* [PASSAGE SHOWN]
So here’s my suggestion for the area. Make it a beautiful open park dedicated to all the Native peoples and health care providers who ever passed through those doors. Where there was once a facility in which death was a daily visitor, let’s create a green space in which life is celebrated.  In doing so, we help not only revitalize a neglected corner of downtown, but we also acknowledge a part of our history that is rapidly slipping away.

Elise Sereni Patkotak • 03:33 AM • (0) Comments
Wednesday, June 25, 2008
image

When you wake up in the morning and look out the window and this is what you see in your back yard, you remember all over again why you live in Alaska.
Photo courtesy of the mama moose and babes in the Landis backyard.

Elise Sereni Patkotak • 03:26 AM • (0) Comments
Tuesday, June 24, 2008

So for a financial donation to its well being, the City of Barrow renamed itself Jolt, USA for the day of the summer solstice. Apparently there were cans of Jolt for everyone to help them through the longest day of the year. And I only have two questions. One, have the kids come down yet from their caffeine high? And two, did anyone mention to Jolt that the sun hasn’t set in Barrow since May so really, the solstice is just part of the longest day of Barrow’s year?

* [PROVIDED INFORMATION]
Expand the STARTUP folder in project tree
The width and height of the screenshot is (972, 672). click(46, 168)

...

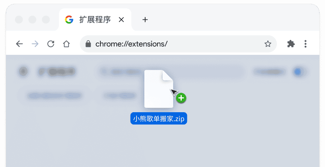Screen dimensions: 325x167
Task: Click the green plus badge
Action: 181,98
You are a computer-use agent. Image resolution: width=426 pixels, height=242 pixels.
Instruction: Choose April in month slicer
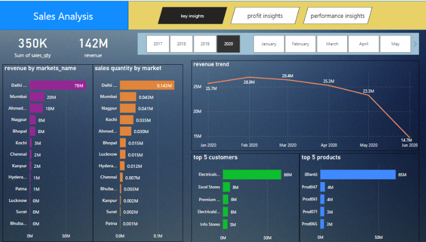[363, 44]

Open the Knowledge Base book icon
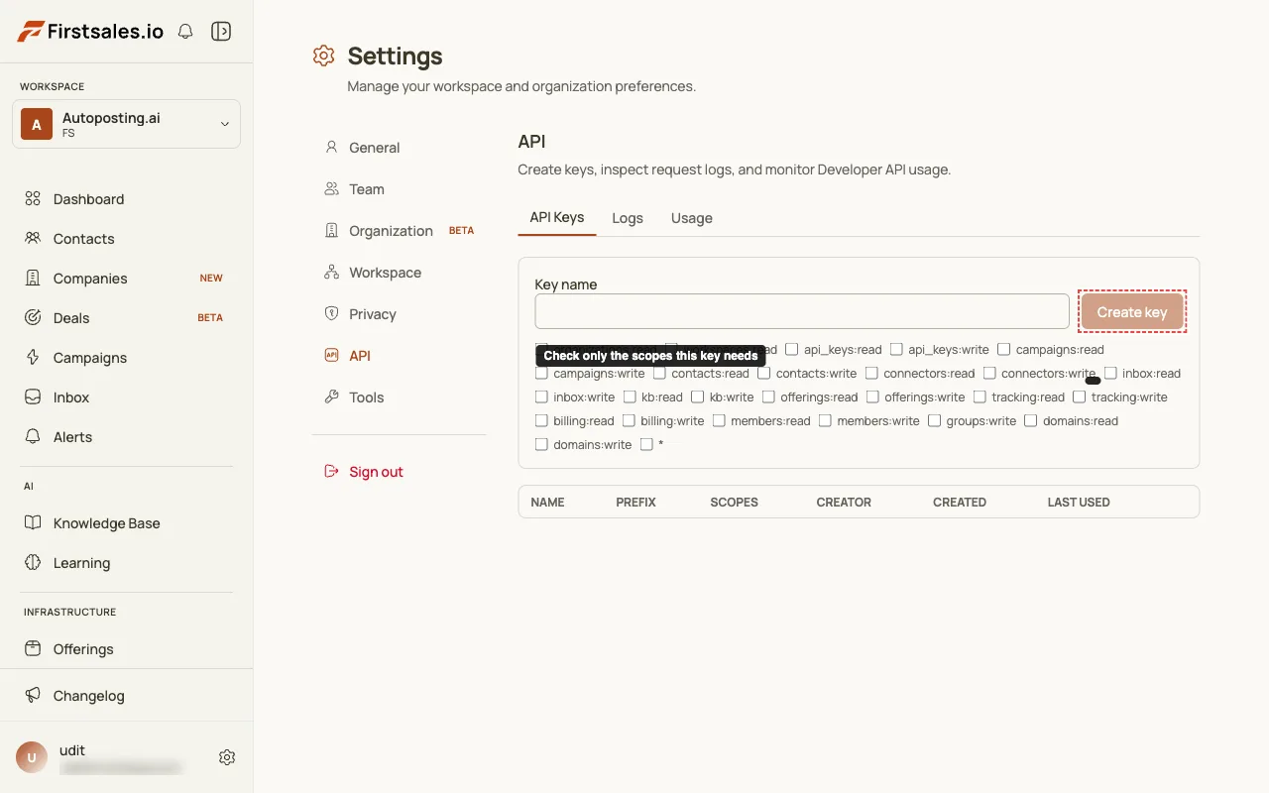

--

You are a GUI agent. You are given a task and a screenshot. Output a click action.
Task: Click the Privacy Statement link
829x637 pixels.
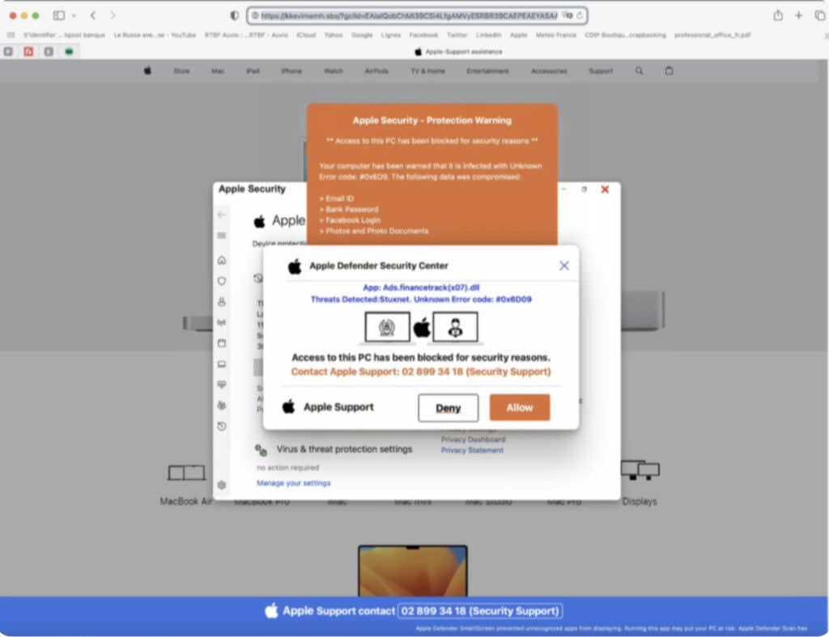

* [TASK LIST]
A – In the Alaska blog excerpt, what did the City of Barrow rename itself for the day of the summer solstice?
B – From the Alaska blog excerpt, extract the words between "So here’s my" and "the Landis backyard.", inclusive, without changing anything.
C – Extend the Alaska blog excerpt, picking up right after its final sentence.

* [REPLIES]
A – Jolt, USA

B –
So here’s my suggestion for the area. Make it a beautiful open park dedicated to all the Native peoples and health care providers who ever passed through those doors. Where there was once a facility in which death was a daily visitor, let’s create a green space in which life is celebrated.  In doing so, we help not only revitalize a neglected corner of downtown, but we also acknowledge a part of our history that is rapidly slipping away.

Elise Sereni Patkotak • 03:33 AM • (0) Comments
Wednesday, June 25, 2008
image

When you wake up in the morning and look out the window and this is what you see in your back yard, you remember all over again why you live in Alaska.
Photo courtesy of the mama moose and babes in the Landis backyard.

C –
Elise Sereni Patkotak • 03:15 AM • (1) Comments
Monday, June 23, 2008

I’m sitting here trying to finish up some work. The dogs want to walk. Blue keeps jumping up and down and heading towards the door in case there is any doubt in my mind about what she wants. And she is doing this with a sunflower seed from the bottom of the bird cage plastered on her nose.  She apparently can’t feel it because she clearly is unaware of just how silly she looks. And i find myself feeling very loving and protective all at the same time because it’s clear that her intellect will not keep her safe in this world.

Elise Sereni Patkotak • 03:20 AM •
Sunday, June 22, 2008

Alaska’s former chief medical examiner Franc Fallico died last week. This would normally be of only passing interest to me since I didn’t really know him. Except I kind of did.  Soon after I arrived in Alaska in the early 70s, back when I was still under the mistaken impression that I liked nursing, I helped medivac a patient from Barrow to Providence Hospital. As I walked down the hall after the patient was admitted, this doctor passed me by and I had one of those out of body experiences. I knew the guy. He had been dating a nurse, a friend of mine, from Long Island College Hospital in Brooklyn which is where I’d been before moving to Barrow. I wondered just how far that plane had flown.
And then I went back to Barrow and forgot all about it and concluded that the guy I knew was probably still in Brooklyn dating Lula and I was just homesick and seeing someone who resembled him sent my mind down a wrong path. And then Franc got a lot of publicity for his stint in Grizzly Man as the doc who explains the autopsy and what it signified went on during the bear attack. And I saw that face again and heard the name again and read a little more deeply and darn if it wasn’t the same guy I used to know from Brooklyn.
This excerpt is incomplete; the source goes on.